E começo com um must: o "shut-the-box".

O B aprendeu os números negativos, com o Avô, no elevador para a garagem e a contar até depois dos 100, com o Avô, a ver básquete. O Avô adora números e é a ele, de certeza, que sai...
Se aos 4 a curiosidade se voltou para as letras, desde os 2 anos que os números são os reis na sua mente lógica e carregada de regras.

(Estranho até a súbita aparição de uma espécie de animal visual na maneira como desatou a ver coisas nas nuvens, nos rótulos, nos rabiscos ou no modo como desenha compulsivamente depois de anos de recusa.)
Para ele, este jogo serviu apenas para visualizar o que já fazia; para outros meninos que ainda não o fazem, ajuda a tornar os números palpáveis tratando a matemática como um jogo.
O T também já quer jogar; por enquanto lança os dados e baixa as peças dos números que lhe vamos dizendo para baixar. O que significa que às vezes nos ganha a todos.

O "shut-the-box" existe pelo menos desde o século XII, na Europa, mas não se sabe exactamente de onde vem. É um jogo de decomposição de números — dito assim parece chato mas, garanto, é divertidíssimo. Pode funcionar como um jogo solitário ou como uma competição.
Começa um jogador. As peças de 1 até 9 estão levantadas e lança-se os dados.
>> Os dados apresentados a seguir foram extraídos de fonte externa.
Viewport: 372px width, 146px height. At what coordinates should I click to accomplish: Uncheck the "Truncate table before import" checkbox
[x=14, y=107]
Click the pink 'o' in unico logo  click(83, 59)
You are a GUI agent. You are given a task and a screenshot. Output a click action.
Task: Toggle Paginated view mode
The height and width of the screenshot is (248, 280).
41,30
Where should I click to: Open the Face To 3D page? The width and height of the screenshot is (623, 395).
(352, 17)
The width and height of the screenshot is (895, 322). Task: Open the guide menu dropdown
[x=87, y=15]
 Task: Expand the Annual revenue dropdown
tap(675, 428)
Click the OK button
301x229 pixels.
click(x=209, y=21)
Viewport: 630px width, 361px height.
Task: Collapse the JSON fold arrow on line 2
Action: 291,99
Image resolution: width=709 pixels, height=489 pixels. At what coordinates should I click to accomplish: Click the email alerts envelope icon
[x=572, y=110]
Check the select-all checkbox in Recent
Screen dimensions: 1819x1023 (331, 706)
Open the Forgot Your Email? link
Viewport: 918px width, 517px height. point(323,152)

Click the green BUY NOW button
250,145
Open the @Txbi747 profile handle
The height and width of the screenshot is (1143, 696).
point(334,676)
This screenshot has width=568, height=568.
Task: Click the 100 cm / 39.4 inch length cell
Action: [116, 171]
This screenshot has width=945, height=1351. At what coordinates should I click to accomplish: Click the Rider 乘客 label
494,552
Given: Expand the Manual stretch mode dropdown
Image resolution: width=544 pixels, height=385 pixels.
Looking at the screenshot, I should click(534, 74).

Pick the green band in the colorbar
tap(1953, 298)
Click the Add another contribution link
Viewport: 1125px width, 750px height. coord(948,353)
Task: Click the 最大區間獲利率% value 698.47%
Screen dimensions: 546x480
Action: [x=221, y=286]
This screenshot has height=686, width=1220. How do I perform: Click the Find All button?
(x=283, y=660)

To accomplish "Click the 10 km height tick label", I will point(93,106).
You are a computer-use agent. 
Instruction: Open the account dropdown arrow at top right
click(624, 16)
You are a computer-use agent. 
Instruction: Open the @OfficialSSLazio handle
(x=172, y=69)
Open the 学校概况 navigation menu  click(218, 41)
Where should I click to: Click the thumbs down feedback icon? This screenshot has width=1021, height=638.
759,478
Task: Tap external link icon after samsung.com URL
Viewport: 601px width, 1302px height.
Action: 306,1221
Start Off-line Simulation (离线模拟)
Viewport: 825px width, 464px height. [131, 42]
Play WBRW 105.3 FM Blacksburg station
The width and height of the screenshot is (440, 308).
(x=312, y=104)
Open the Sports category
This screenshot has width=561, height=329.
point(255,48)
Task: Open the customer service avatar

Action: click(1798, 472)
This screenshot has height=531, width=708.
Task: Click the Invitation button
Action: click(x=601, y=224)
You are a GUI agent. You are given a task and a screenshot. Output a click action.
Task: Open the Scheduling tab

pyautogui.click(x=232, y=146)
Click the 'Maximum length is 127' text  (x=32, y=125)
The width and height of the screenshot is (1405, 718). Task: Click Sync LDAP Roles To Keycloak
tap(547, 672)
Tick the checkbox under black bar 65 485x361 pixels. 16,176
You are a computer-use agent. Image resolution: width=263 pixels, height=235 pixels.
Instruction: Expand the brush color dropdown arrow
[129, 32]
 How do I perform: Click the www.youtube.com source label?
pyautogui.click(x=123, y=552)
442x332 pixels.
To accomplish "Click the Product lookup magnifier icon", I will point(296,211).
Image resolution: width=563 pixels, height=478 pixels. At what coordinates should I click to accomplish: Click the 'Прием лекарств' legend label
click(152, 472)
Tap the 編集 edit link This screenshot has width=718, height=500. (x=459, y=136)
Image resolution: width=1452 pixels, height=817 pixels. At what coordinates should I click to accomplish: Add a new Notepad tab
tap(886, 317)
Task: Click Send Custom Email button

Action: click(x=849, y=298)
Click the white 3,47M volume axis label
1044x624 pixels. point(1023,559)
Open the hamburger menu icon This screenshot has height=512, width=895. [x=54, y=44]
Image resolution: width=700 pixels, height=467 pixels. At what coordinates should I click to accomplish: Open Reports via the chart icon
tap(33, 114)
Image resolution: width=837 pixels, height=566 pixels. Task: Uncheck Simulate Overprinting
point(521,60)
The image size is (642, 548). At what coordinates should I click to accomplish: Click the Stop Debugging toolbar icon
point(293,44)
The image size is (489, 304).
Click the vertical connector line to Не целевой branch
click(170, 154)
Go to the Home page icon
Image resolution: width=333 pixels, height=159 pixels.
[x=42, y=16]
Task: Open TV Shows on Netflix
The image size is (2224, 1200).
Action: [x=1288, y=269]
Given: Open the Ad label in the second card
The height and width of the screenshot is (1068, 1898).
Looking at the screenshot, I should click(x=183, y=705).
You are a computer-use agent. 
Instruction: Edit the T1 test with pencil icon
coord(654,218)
Imaginemos que o total é 12.
Poderemos fechar a peça 9 e a 3, ou a 8 e a 4, ou a 7 e a 5, etc.

Volta-se depois a lançar os dados e, desta vez, já só se pode fechar as peças que não se tiver fechado na jogada anterior, e assim sucessivamente.
Quando o valor não der para decompor pelas peças que sobram,
lê-se os números das peças que ficaram levantadas. Lê-se, não se soma. Por exemplo, se ficaram levantadas as peças 1, 3 e 7, o jogador ficará com 137 pontos; ou se sobrarem as peças 2 e 8, o jogador ficará com 28 pontos.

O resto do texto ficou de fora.